GIVEN RECORDS Block Start
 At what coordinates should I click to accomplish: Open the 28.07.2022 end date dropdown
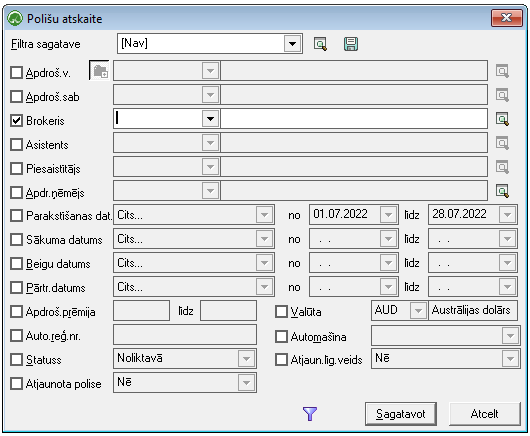tap(507, 214)
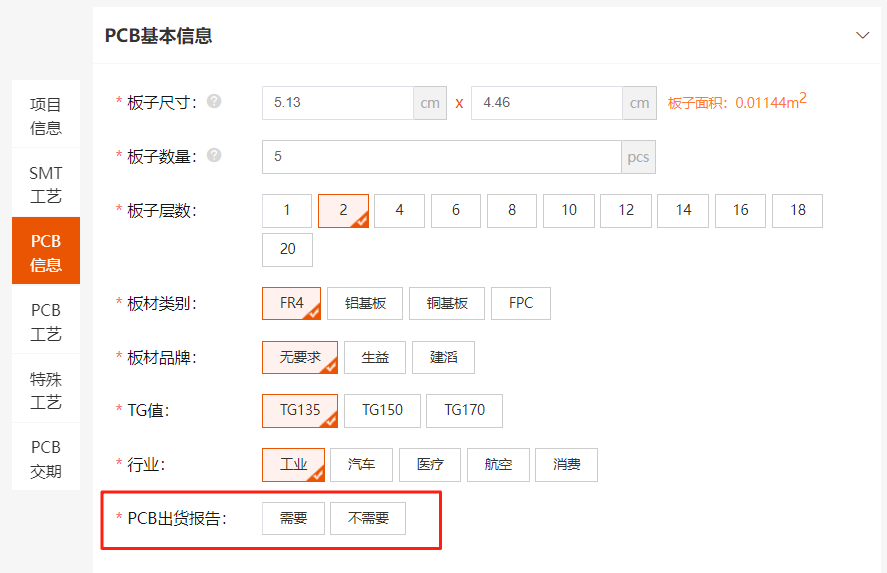Select 汽车 as the industry
This screenshot has height=573, width=887.
[x=361, y=464]
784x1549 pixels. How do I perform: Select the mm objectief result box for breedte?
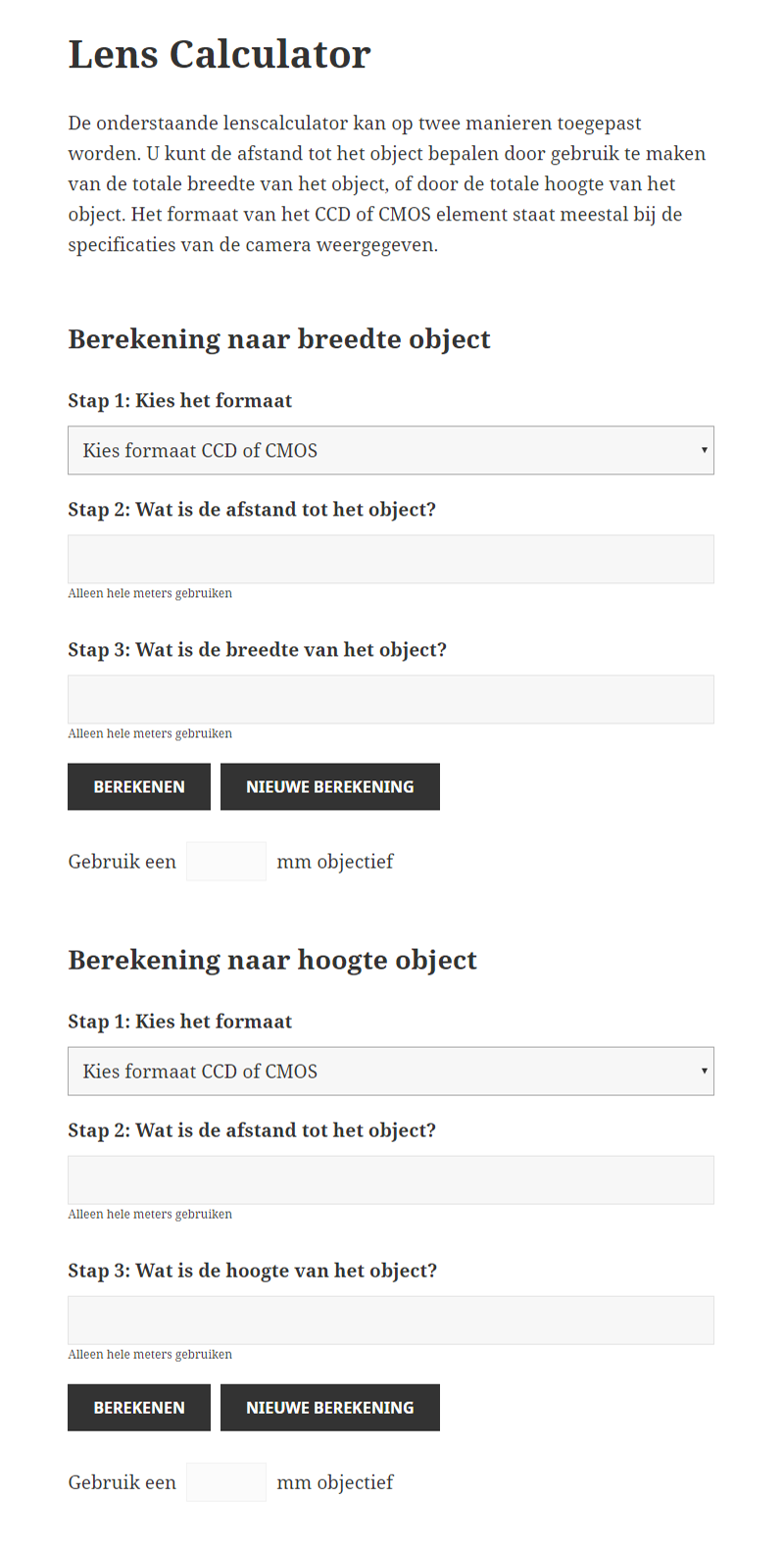[226, 862]
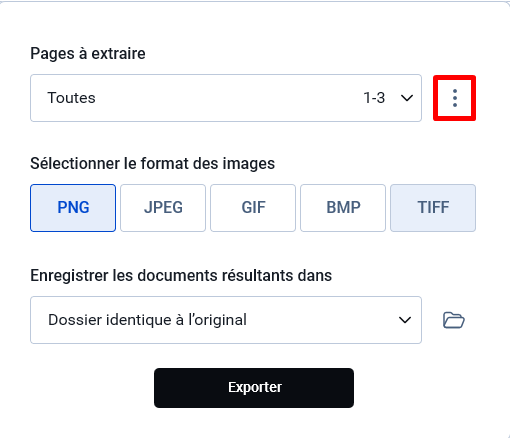Select the TIFF format button
This screenshot has width=510, height=438.
pos(433,208)
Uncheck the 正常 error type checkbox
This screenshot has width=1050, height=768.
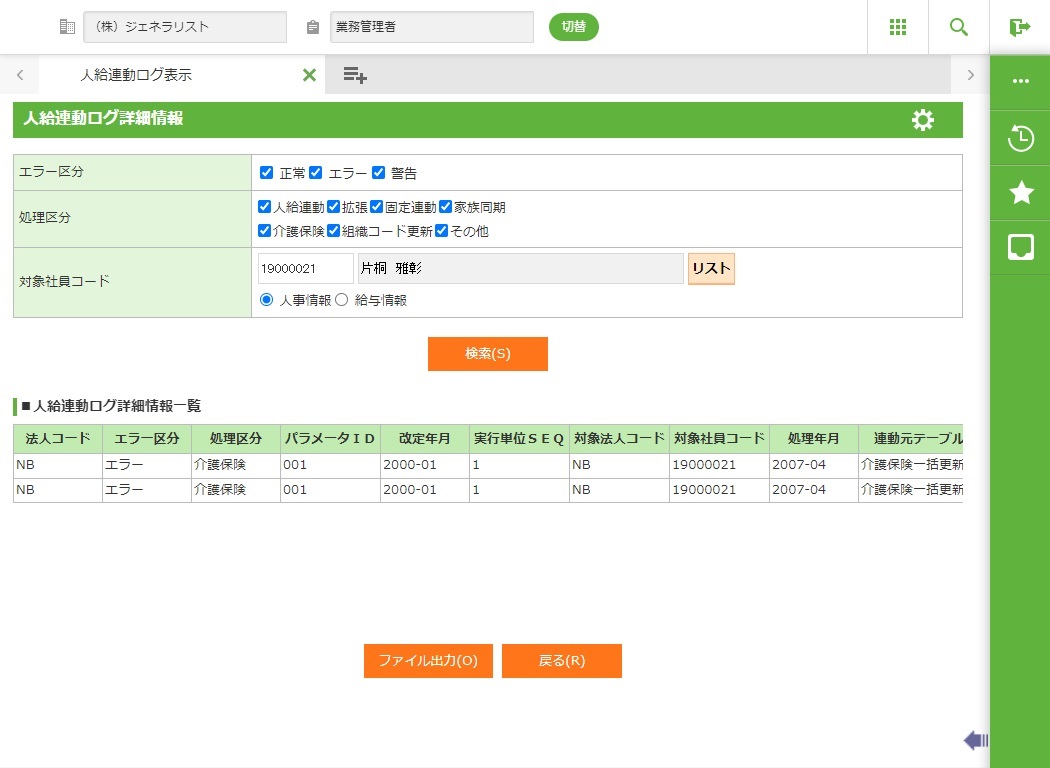point(266,173)
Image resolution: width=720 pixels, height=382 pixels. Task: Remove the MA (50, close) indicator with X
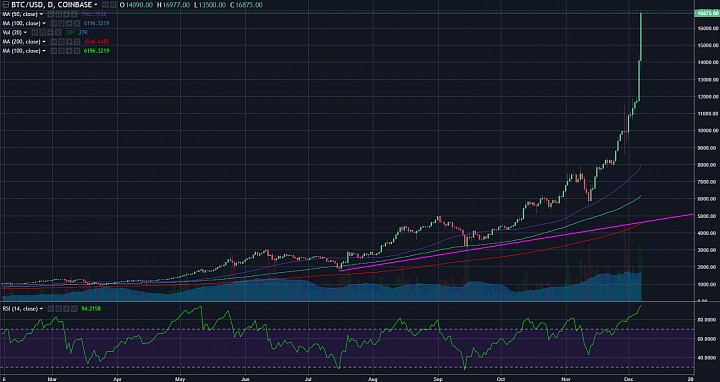point(74,14)
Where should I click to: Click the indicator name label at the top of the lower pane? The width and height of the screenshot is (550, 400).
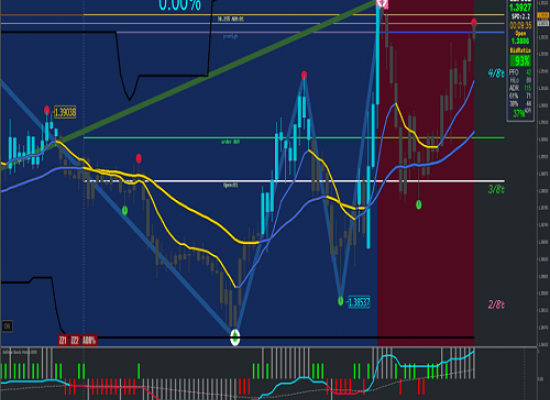tap(20, 352)
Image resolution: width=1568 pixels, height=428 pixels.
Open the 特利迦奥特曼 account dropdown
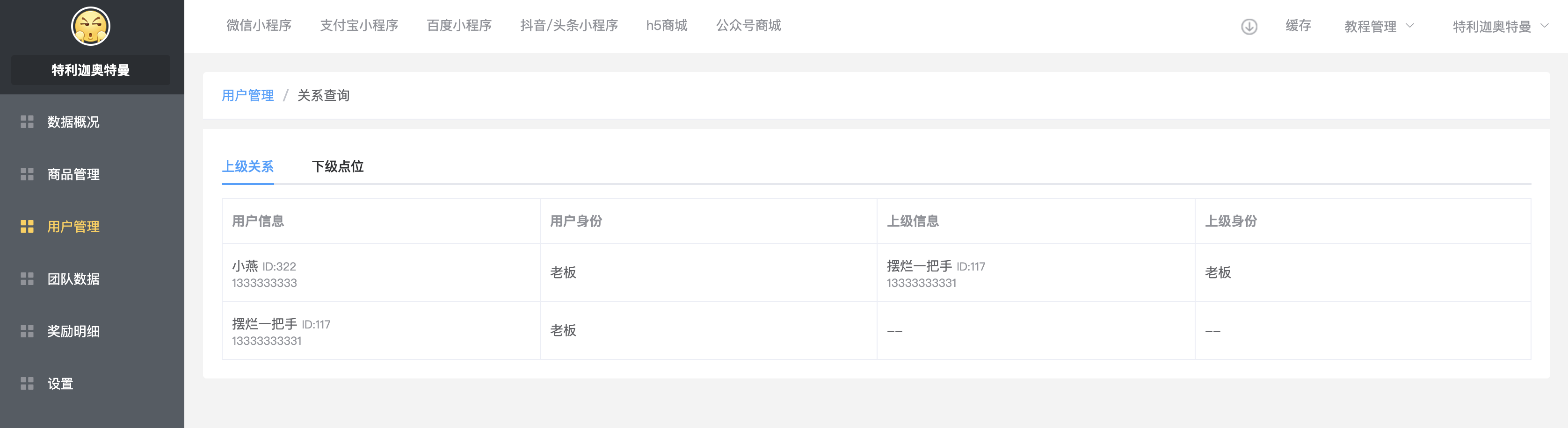(1499, 26)
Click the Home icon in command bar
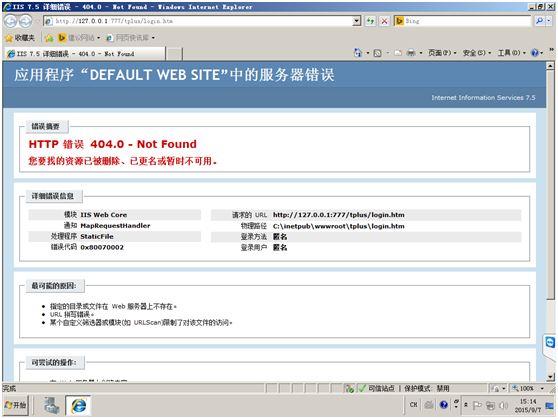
GIVEN RECORDS Block End
**PROBLEM:** Reproduce the lines from the one with "Uncheck the 正常 error type checkbox" through the end of the data, keeping both end lines, adding nothing, and dropping any pictures.

**RESPONSE BELOW:**
Uncheck the 正常 error type checkbox
This screenshot has width=1050, height=768.
point(266,173)
Image resolution: width=720 pixels, height=382 pixels. Task: Remove the MA (50, close) indicator with X
point(74,14)
Where should I click to: Click the indicator name label at the top of the lower pane? The width and height of the screenshot is (550, 400).
tap(20, 352)
Image resolution: width=1568 pixels, height=428 pixels.
Open the 特利迦奥特曼 account dropdown
(1499, 26)
Click the Home icon in command bar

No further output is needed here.